M. de Varax m'écrit qu'il se sent mieux, mais qu'il est loin encore d'être
fort; il désespérait, en partant pour les eaux, me dit-il, de pouvoir reprendre
le poste d'Angers; il semble aujourd'hui plus rassuré; je pense que la
perspective d'avoir avec lui M. Lainé, aux capacités duquel il a une grande
confiance, concoure, je crois, à lui donner plus d'assurance. C'est une grande
difficulté que d'avoir un corps frêle et souvent impuissant; les âmes, même
énergiques, se sentant si mal servies, sont contraintes d'être timides et de
douter d'elles-mêmes.
J'ai reçu de M. Moutier une lettre polie, mais énonçant une décision très nette
et très arrêtée pour sa défection au mois de septembre. Je lui répondrai, sans
grand espoir de rien gagner; son esprit se réfugie volontiers dans une
obstination muette dont on ne peut rien obtenir; prions pour lui, Dieu tient
les cœurs dans sa main.
Une autre défection devient de plus en plus imminente et nous est même
notifiée, c'est celle qui, entre toutes, pouvait nous être la plus douloureuse
puisqu'elle atteint la
Communauté dans une de ses premières bases, dans un de ses
membres anciens, de ses agents les plus actifs, qui a mis la main à tout et
dont il eût paru impossible qu'on pût se séparer jamais, sinon par la mort; ce
coup nous est préparé et nous atteindra bientôt; l'ordination de nos jeunes
frères Sulpiciens est le dernier terme qui nous est marqué, il faudra courber
la tête; Seigneur, que votre volonté se fasse et non la nôtre! Je n'ai pas
besoin de vous dire d'où nous viendra cette peine, ou plutôt d'où elle nous est
déjà venue, vos regards se tournent vers Amiens. Il [M. Lantiez] déclare qu'il
entre chez les rr.pp.
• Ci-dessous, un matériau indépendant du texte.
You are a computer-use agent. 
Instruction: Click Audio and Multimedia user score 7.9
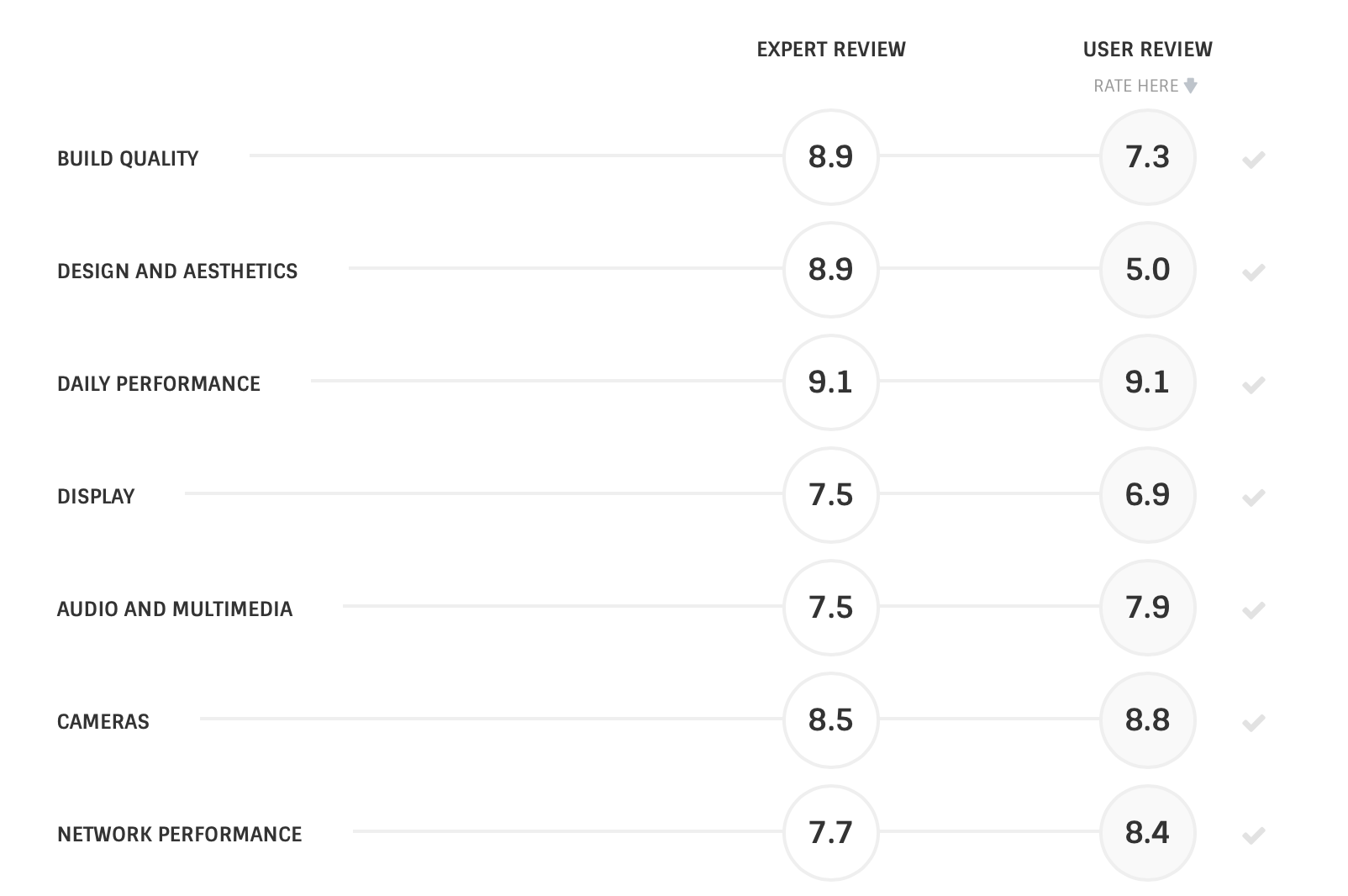(x=1147, y=608)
Jésuites et que les choses semblent être réglées.
Je crois qu'il sera bien de ramener avec vous M. Boiry; tâchez de l'occuper.
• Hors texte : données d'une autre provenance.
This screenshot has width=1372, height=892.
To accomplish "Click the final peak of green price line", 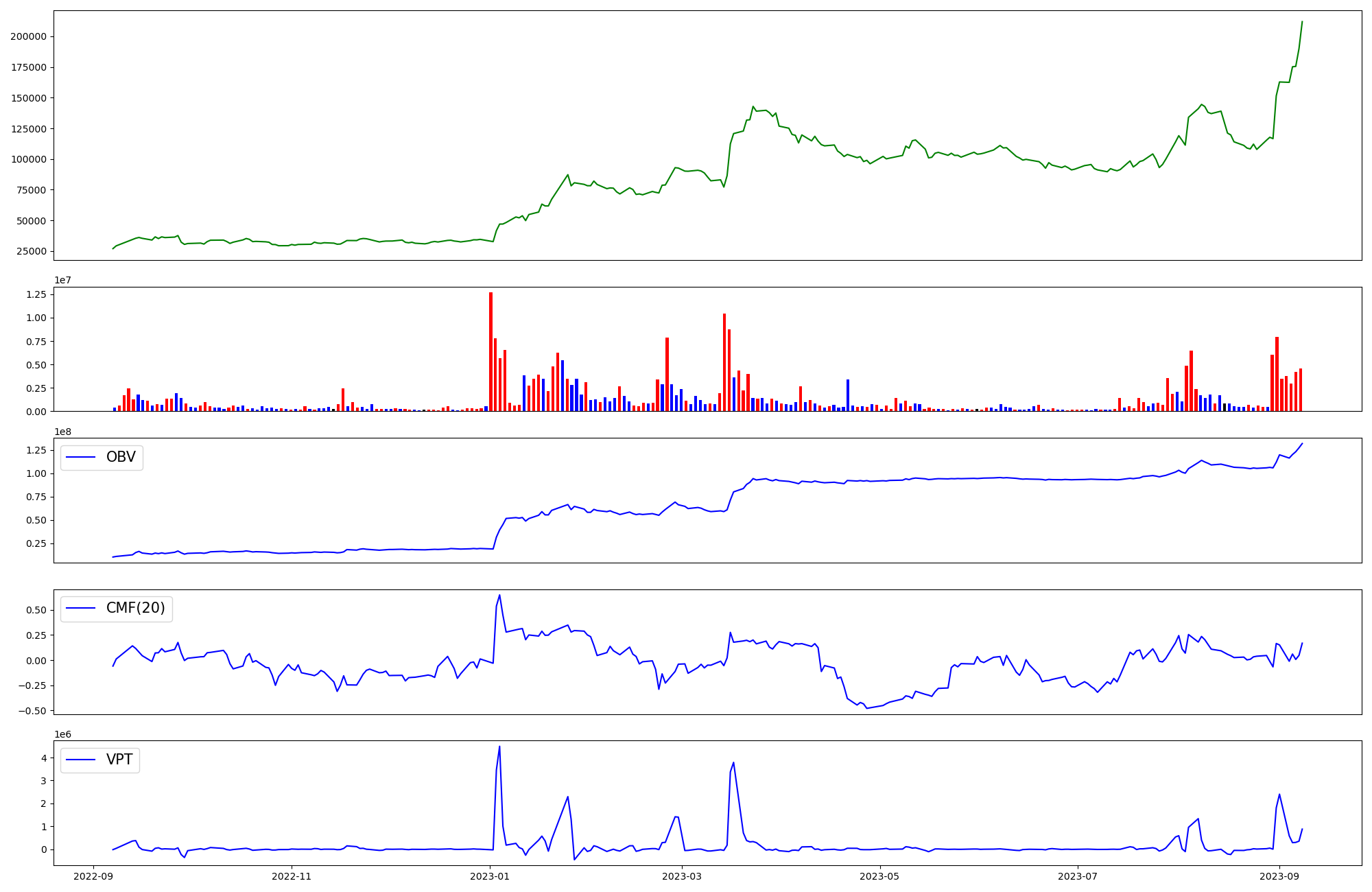I will click(x=1302, y=22).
Votre réclamation à l'Union de l'Ouest me semble motivée; il ne s'agissait pas
seulement d'un titre nobiliaire, mais aussi d'une imputation de supercherie et
d'une sorte de mensonge; la forme du redressement me semble aussi mesurée et
convenable.
Pour la musique instrumentale, je m'étonne que M. de Varax y adhère, car je
sais son opinion très arrêtée contre cette sorte d'exercice dans nos
patronages, et j'ai vu une lettre longue, motivée, pressante par laquelle il
dissuadait M. Derny de former une musique de ce genre à Ste-Anne;
mais, s'il a cru devoir donner son assentiment, je n'ai rien à dire, des
convenances locales et autres pouvant justifier en certains cas ce qu'en
d'autres on pourrait regarder comme dangereux.
Je vous recommande toujours le soin de nos ff.; plus nous marchons, plus je
m'assure qu'ils ont grand besoin d'être suivis spirituellement; tâchez de
confirmer M. Perthuisot doucement, affectueusement, sans pourtant que nous
semblions avoir besoin de lui; l'orgueil n'est pas un lien solide.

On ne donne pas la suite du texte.